Kalp atışlarının düzensiz olduğu ve en sık görülen sürekli ritim bozukluğu “Atriyal fibrilasyon” olarak tanımlanıyor. Bu sorun, kalp yetersizliği ile inmelerin de önemli nedenleri arasında gösteriliyor. Habertürk’ten Ceyda Erenoğlu’nun haberine göre, Atriyal fibrilasyon sorunu olan hastalarda kalbin kulakçıklarının düzgün kasılamayıp adeta titreşmesi, “sol atriyal apendiks” denilen sol kulakçıktaki kör çıkıntı içinde pıhtı oluşmasına neden oluyor. Çukurova Üniversitesi Tıp Fakültesi Kardiyoloji Ana Bilim Dalı Öğretim Üyesi Doç. Dr.
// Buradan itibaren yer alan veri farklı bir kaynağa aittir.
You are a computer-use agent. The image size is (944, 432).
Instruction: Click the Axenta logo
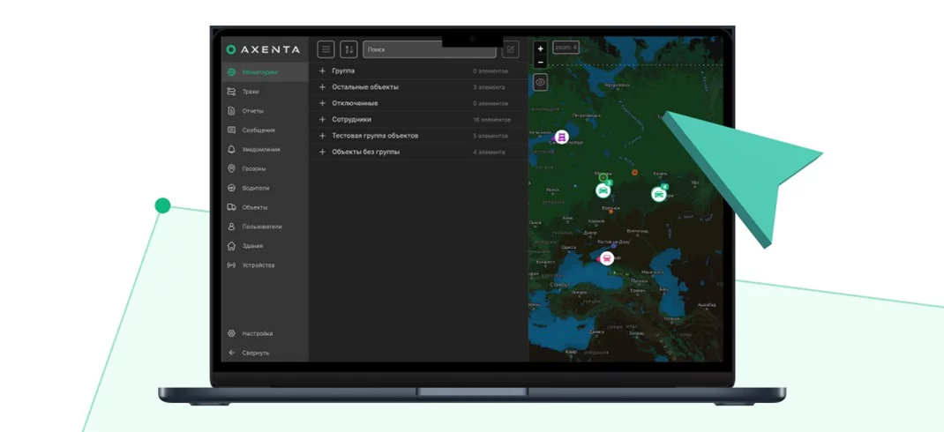pos(263,49)
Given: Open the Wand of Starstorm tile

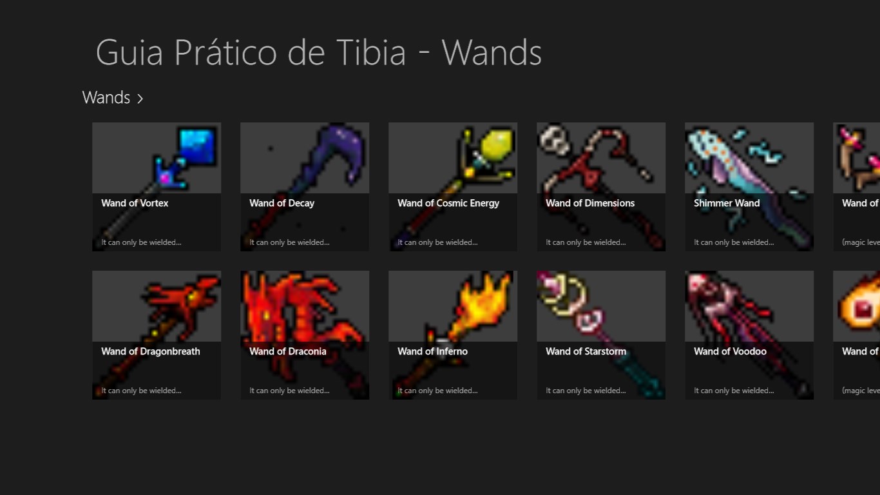Looking at the screenshot, I should tap(601, 335).
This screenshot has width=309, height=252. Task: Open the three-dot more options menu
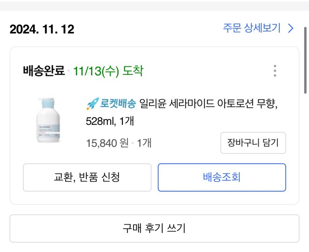(x=275, y=71)
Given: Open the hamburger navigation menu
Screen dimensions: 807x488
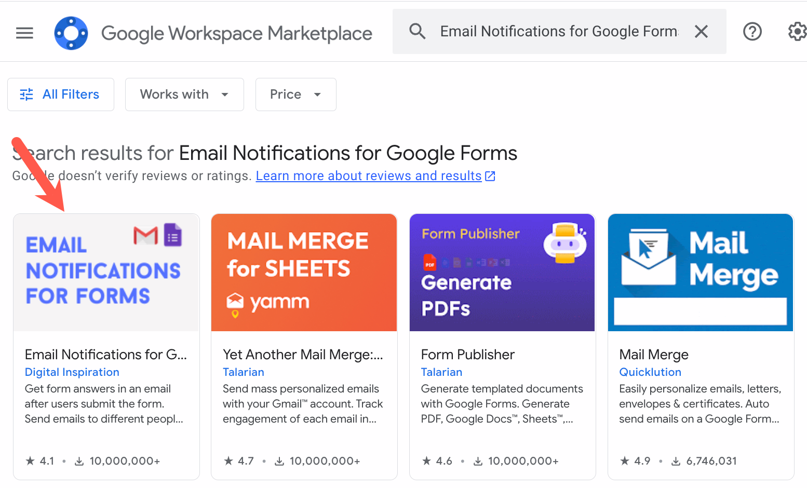Looking at the screenshot, I should pyautogui.click(x=24, y=33).
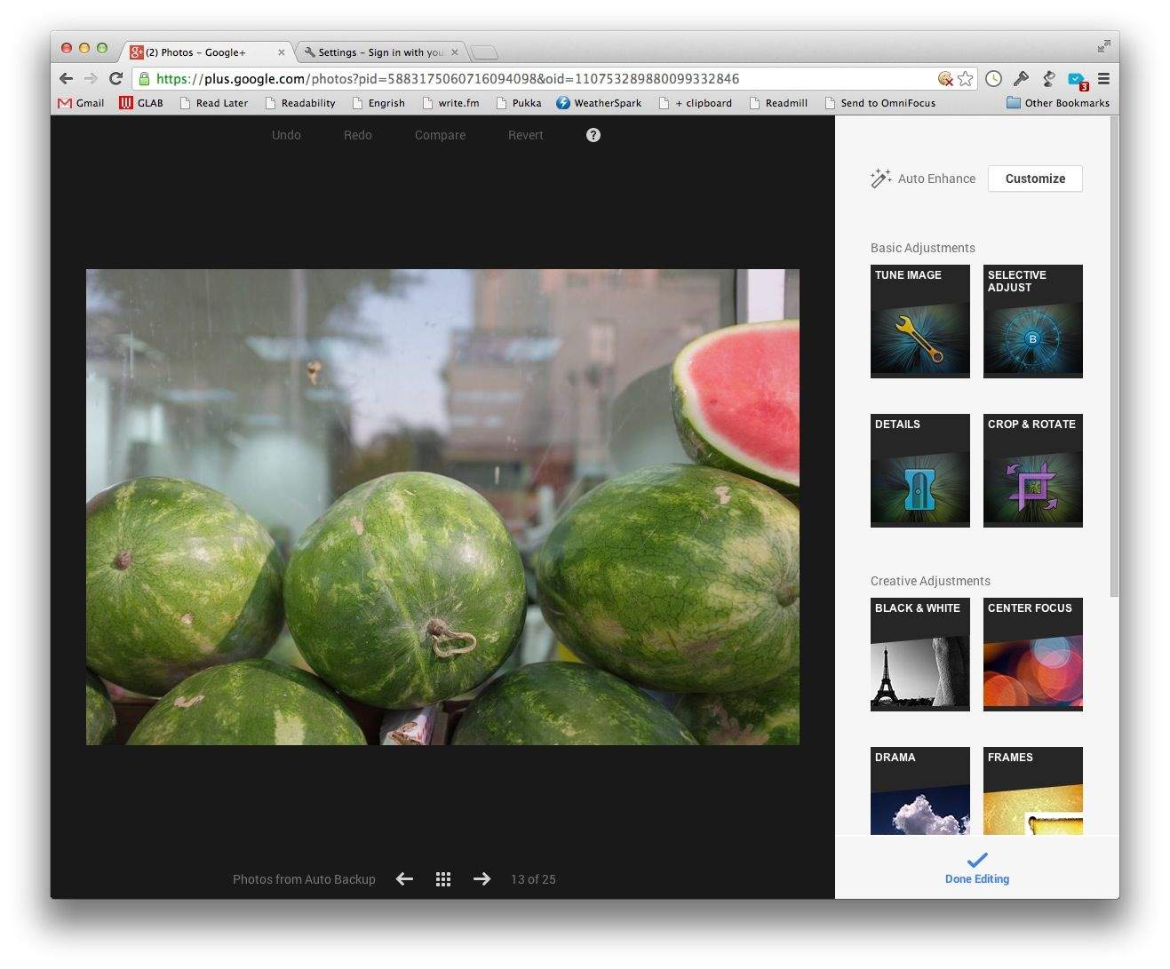Open the Other Bookmarks folder
The width and height of the screenshot is (1170, 969).
tap(1057, 103)
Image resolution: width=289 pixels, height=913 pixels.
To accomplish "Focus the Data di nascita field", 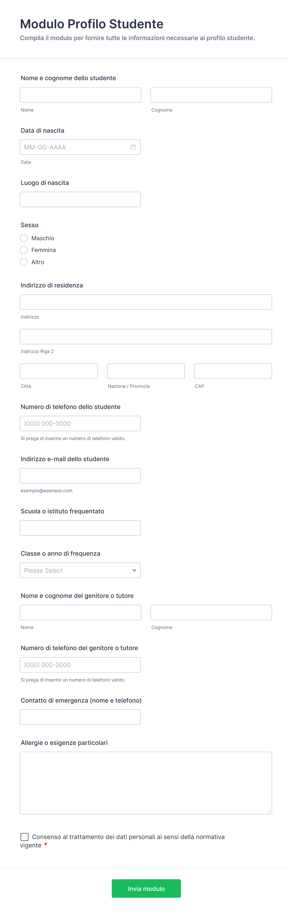I will (x=74, y=147).
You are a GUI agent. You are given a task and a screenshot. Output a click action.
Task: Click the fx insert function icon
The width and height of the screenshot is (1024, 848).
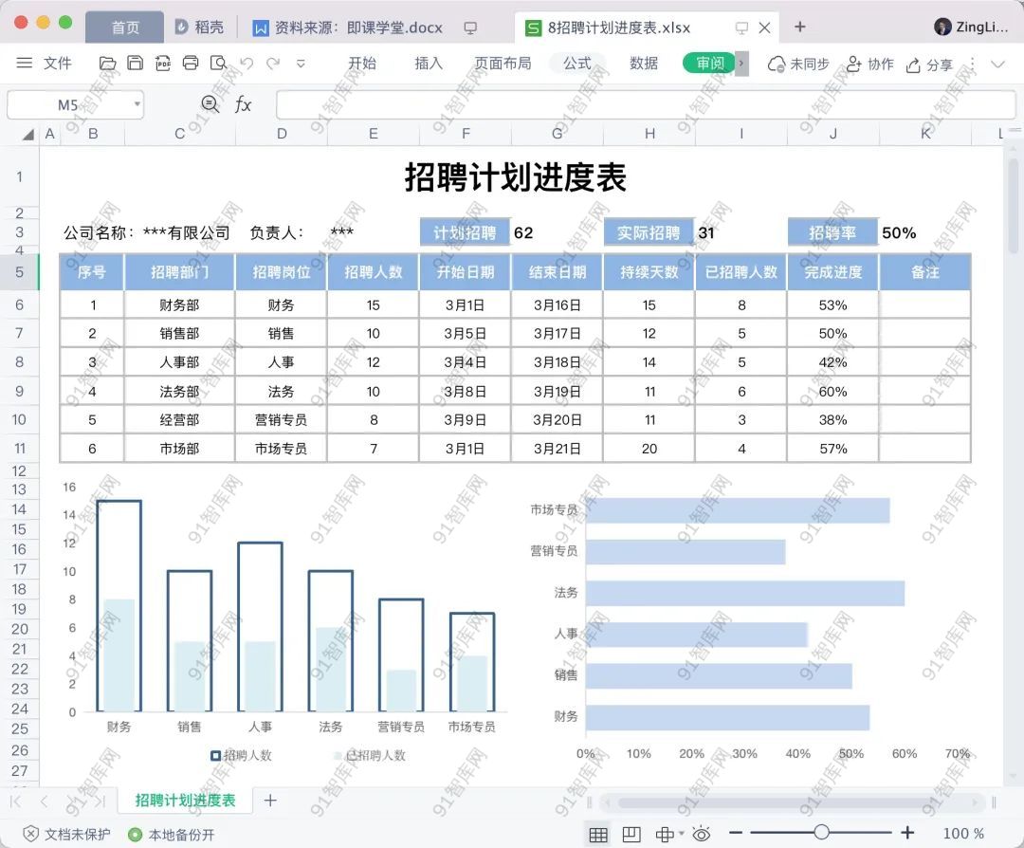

Ali Deniz, bu tür ritim bozukluğu olan hastaların inme riskinin, bu bozukluğun olmadığı hastalara göre 5 – 6 kat daha yüksek olduğuna dikkat çekiyor.
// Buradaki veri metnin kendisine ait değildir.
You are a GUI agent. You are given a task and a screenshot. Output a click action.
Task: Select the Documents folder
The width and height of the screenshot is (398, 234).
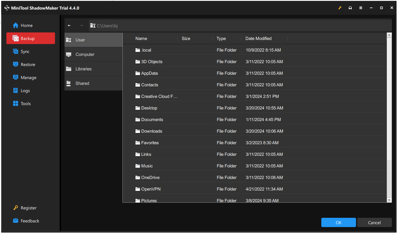(x=152, y=119)
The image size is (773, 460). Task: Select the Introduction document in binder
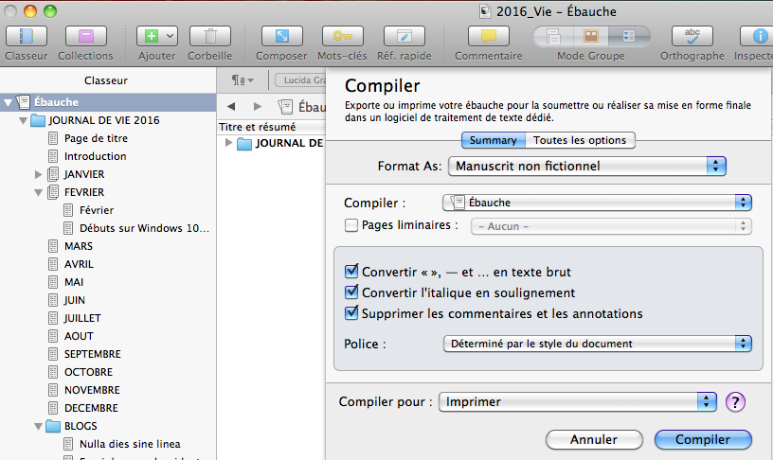coord(95,156)
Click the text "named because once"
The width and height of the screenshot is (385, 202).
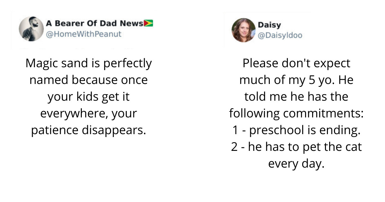(x=89, y=80)
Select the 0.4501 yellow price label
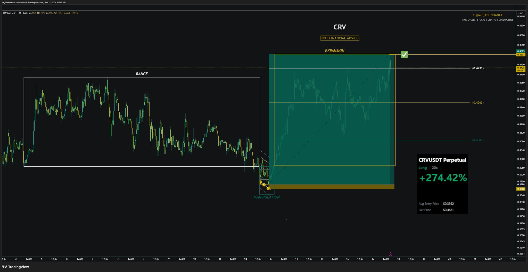Viewport: 528px width, 272px height. pyautogui.click(x=521, y=55)
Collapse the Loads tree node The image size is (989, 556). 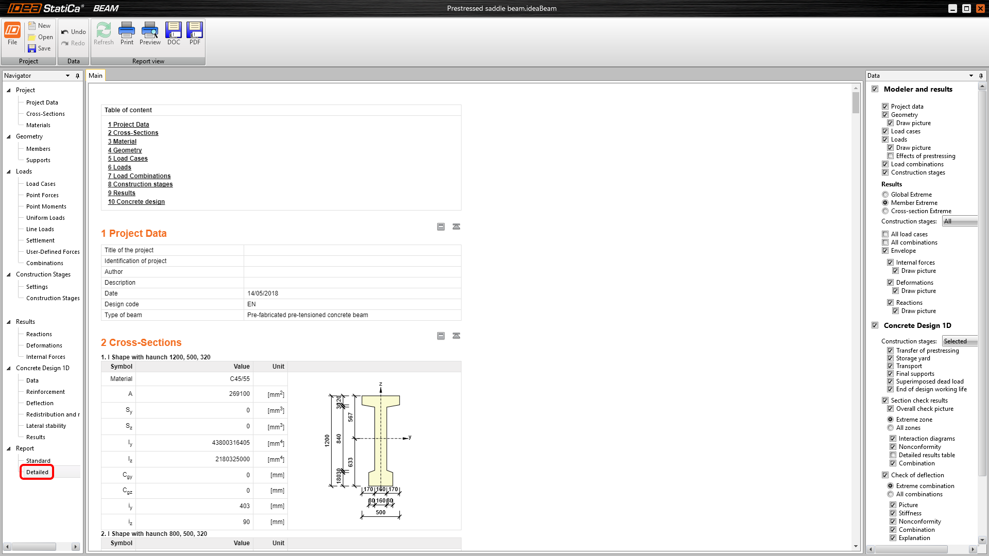9,171
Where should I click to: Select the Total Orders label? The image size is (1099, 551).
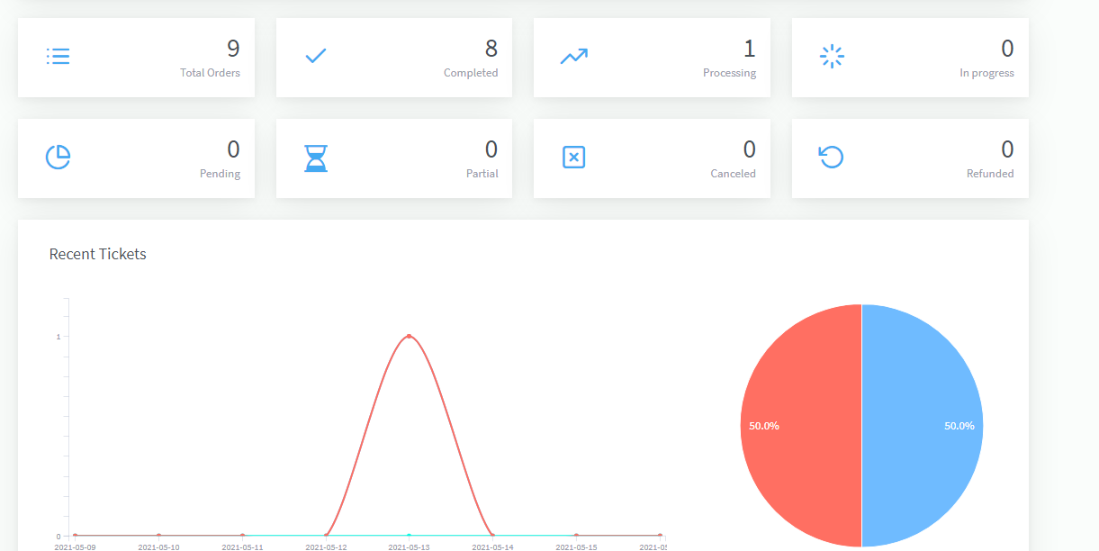point(210,73)

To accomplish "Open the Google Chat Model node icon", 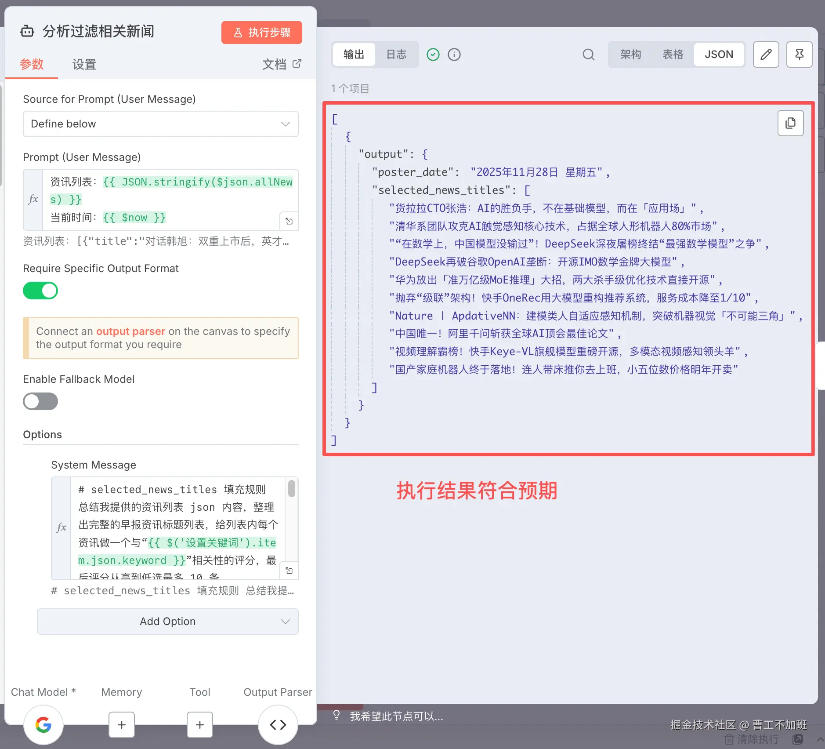I will click(43, 724).
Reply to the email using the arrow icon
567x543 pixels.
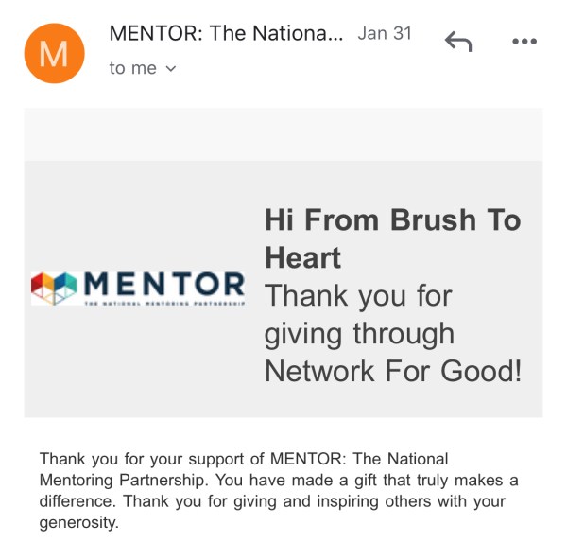pos(457,41)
SAKAT KALMA VE ÖLÜM RİSKİ VAR
Deniz, “Kalpten kaynaklanan pıhtıların neden olduğu inmelerin önlenmesi için birçok hastanın sürekli kan sulandırıcı ilaç (antikoagülan) kullanması gerekiyor. Bu pıhtıların yüzde 90’ı sol kulakçıktaki ucu kör ve parmak şeklindeki çıkıntının içinde gelişip, buradan beyne ve vücudun diğer organlarına gidiyor. Bu hastalarda gelişen inmeler, diğer inmelere göre daha ağır seyredip, hastaların sakat kalmalarına hatta yaşamlarını kaybetmelerine bile yol açabiliyor”diyor.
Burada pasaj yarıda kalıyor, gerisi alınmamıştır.